Nothing but an exact copy of the data should be output.

Dataset entries
····················
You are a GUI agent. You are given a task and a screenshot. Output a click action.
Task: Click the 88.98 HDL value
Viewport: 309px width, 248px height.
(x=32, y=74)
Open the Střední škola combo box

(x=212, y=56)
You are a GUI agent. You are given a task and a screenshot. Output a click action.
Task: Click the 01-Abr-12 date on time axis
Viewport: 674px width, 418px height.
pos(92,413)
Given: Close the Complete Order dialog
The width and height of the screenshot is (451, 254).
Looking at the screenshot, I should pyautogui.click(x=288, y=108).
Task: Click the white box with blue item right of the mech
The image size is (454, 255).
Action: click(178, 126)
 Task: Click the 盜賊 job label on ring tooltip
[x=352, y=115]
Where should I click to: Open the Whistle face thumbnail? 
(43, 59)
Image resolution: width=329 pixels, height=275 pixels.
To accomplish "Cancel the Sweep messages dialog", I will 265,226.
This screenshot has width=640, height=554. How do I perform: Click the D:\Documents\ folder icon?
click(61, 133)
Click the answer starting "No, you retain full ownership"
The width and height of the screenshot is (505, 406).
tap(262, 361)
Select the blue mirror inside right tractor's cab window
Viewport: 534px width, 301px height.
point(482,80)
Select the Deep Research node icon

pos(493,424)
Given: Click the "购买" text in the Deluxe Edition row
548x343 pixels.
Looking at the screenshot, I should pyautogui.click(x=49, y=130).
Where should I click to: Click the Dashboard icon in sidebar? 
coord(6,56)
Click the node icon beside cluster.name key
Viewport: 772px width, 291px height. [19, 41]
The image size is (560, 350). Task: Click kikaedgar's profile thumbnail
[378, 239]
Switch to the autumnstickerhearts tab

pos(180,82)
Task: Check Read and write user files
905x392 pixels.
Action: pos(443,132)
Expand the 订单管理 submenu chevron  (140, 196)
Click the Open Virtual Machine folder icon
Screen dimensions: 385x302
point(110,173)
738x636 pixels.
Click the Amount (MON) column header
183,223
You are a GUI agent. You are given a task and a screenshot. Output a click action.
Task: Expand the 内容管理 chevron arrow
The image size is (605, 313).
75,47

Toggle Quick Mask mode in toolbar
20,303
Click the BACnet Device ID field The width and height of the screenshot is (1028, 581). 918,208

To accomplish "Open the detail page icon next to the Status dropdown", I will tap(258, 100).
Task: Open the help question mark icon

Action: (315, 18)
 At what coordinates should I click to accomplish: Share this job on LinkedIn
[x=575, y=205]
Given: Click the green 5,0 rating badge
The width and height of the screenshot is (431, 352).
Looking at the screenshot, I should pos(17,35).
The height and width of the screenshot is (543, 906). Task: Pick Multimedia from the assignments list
····················
Answer section:
You are a GUI agent. You are given a task and a screenshot. Output a click action.
Task: Click the 88.98 HDL value
Viewport: 309px width, 248px height.
(x=32, y=74)
Open the Střední škola combo box

(x=212, y=56)
You are a GUI agent. You are given a task and a screenshot. Output a click action.
Task: Click the 01-Abr-12 date on time axis
Viewport: 674px width, 418px height.
pos(92,413)
Given: Close the Complete Order dialog
The width and height of the screenshot is (451, 254).
Looking at the screenshot, I should pyautogui.click(x=288, y=108).
Task: Click the white box with blue item right of the mech
The image size is (454, 255).
Action: click(178, 126)
 Task: Click the 盜賊 job label on ring tooltip
[x=352, y=115]
Where should I click to: Open the Whistle face thumbnail? 
(43, 59)
Image resolution: width=329 pixels, height=275 pixels.
To accomplish "Cancel the Sweep messages dialog", I will 265,226.
This screenshot has width=640, height=554. How do I perform: Click the D:\Documents\ folder icon?
click(61, 133)
Click the answer starting "No, you retain full ownership"
The width and height of the screenshot is (505, 406).
tap(262, 361)
Select the blue mirror inside right tractor's cab window
Viewport: 534px width, 301px height.
point(482,80)
Select the Deep Research node icon

pos(493,424)
Given: Click the "购买" text in the Deluxe Edition row
548x343 pixels.
Looking at the screenshot, I should pyautogui.click(x=49, y=130).
Where should I click to: Click the Dashboard icon in sidebar? 
coord(6,56)
Click the node icon beside cluster.name key
Viewport: 772px width, 291px height. [19, 41]
The image size is (560, 350). Task: Click kikaedgar's profile thumbnail
[378, 239]
Switch to the autumnstickerhearts tab

pos(180,82)
Task: Check Read and write user files
905x392 pixels.
Action: pos(443,132)
Expand the 订单管理 submenu chevron  (140, 196)
Click the Open Virtual Machine folder icon
Screen dimensions: 385x302
point(110,173)
738x636 pixels.
Click the Amount (MON) column header
183,223
You are a GUI agent. You are given a task and a screenshot. Output a click action.
Task: Expand the 内容管理 chevron arrow
The image size is (605, 313).
75,47

Toggle Quick Mask mode in toolbar
20,303
Click the BACnet Device ID field The width and height of the screenshot is (1028, 581). 918,208

To accomplish "Open the detail page icon next to the Status dropdown", I will tap(258, 100).
Task: Open the help question mark icon

Action: (315, 18)
 At what coordinates should I click to accomplish: Share this job on LinkedIn
[x=575, y=205]
Given: Click the green 5,0 rating badge
The width and height of the screenshot is (431, 352).
Looking at the screenshot, I should pos(17,35).
The height and width of the screenshot is (543, 906). Task: Pick Multimedia from the assignments list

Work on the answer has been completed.